Gurinder Singh Mann is a Punjabi-American scholar and professor of Sikh studies, and the author of multiple books on Sikh religion and society. Mann taught religion at Columbia University from 1988 to 1999 and then held the Kundan Kaur Kapany Chair in Sikh Studies from 1999 to 2015 at the University of California, Santa Barbara. He retired from Santa Barbara in 2015, and founded the Global Institute for Sikh Studies in New York City, which he presently directs.

== Education ==
Mann studied for a master's degree in English from Baring Union Christian College in Batala, Punjab, from 1965 to 1971, completed a diploma in English Studies at the Central Institute of English and Foreign Languages in Hyderabad, India, in 1975, and earned a second master's degree in English from the University of Kent at Canterbury, England, in 1976. From 1984 to 1987 he studied for Master of Theological Studies at Harvard University and completed his Ph.D. with distinction in Religion at Columbia University in 1993.

== Career ==
Mann taught English at Baring Union Christian College, Batala from 1971 to 1984, religion at Columbia University from 1988 to 1999 and then held the Kundan Kaur Kapany Chair in Sikh Studies at the University of California, Santa Barbara from 1999 to 2015.

In 2013, he came under investigation by UCSB's Title IX office for inappropriate "sexual conduct, both verbal and physical", with a female student, and for similar complaints from some other students. Mann denied the claims, but its report concluded that "more likely than not" inappropriate conduct did occur.
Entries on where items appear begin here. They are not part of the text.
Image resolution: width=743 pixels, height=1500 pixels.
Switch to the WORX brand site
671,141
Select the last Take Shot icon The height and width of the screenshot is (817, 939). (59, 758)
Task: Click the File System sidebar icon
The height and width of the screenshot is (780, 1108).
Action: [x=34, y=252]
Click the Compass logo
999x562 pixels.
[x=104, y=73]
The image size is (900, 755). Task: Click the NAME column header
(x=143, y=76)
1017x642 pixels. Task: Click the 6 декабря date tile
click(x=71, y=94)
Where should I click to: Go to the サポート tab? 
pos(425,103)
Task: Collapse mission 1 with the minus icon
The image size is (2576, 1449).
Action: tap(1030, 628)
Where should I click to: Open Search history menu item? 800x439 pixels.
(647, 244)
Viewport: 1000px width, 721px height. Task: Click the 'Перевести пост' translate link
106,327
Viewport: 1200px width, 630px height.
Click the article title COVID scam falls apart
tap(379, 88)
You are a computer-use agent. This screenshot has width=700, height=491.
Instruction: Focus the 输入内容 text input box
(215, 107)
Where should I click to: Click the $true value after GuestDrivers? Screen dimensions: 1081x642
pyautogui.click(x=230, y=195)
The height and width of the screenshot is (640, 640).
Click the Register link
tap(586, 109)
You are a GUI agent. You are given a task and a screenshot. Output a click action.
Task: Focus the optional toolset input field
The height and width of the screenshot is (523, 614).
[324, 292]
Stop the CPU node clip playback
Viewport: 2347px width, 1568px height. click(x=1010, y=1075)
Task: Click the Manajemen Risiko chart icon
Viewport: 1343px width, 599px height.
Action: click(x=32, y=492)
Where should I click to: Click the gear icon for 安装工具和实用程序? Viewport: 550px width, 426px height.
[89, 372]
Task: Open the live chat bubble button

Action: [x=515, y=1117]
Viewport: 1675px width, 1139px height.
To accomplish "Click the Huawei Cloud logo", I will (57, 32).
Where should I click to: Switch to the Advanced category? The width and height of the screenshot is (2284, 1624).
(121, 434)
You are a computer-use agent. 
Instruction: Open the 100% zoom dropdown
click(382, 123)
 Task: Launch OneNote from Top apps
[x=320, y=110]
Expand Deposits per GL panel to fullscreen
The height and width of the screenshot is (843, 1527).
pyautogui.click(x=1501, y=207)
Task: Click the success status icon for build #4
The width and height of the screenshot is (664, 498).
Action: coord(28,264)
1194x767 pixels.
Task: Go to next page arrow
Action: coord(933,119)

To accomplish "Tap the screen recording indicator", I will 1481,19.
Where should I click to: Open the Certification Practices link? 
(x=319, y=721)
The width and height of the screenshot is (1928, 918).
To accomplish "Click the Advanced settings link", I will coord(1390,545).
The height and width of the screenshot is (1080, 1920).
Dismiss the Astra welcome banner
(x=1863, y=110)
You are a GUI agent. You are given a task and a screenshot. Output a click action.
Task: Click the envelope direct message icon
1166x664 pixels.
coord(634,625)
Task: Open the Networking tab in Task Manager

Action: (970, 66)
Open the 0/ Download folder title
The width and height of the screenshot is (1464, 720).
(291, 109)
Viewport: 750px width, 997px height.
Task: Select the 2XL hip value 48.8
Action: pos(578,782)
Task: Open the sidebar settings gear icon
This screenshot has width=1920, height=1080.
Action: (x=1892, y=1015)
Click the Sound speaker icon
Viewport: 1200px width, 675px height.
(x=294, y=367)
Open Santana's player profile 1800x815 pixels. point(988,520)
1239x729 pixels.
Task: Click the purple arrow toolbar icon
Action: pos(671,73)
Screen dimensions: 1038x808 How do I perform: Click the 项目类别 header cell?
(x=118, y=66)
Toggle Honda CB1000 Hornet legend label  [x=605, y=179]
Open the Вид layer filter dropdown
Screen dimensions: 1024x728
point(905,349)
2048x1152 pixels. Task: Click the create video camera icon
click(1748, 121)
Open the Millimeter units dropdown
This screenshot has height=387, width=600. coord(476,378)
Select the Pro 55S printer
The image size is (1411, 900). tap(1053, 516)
== Selected publications ==
Mann is the author or editor of:
- Studying the Sikhs: Issues for North America (edited with John Stratton Hawley, State University of New York Press, 1993)
- The Goindval Pothis: The Earliest Extant Source of the Sikh Canon (Harvard University Press, 1996)
- The Making of Sikh Scripture (Oxford University Press, 2001)
- Sikhism (Prentice Hall, Religions of the World Series, 2004; Japanese & Spanish editions, 2007)
- Buddhists, Hindus and Sikhs in America (with Paul David Numrich and Raymond Williams, Oxford University Press, 2008)
- Introduction To Punjabi: Grammar, Conversation And Literature (with Ami P. Shah et al., Punjabi University, 2011)
- Brill's Encyclopedia of Sikhism, Volume 1 (with Kristina Myrvold et al., for its review, please see http://giss.org/jsps_vol_25/webster-review.pdf)
- Four special issues of the Journal of Punjab Studies on 20th-Century Punjabi Literature, Guru Gobind Singh, W. H. McLeod, J. S. Grewal.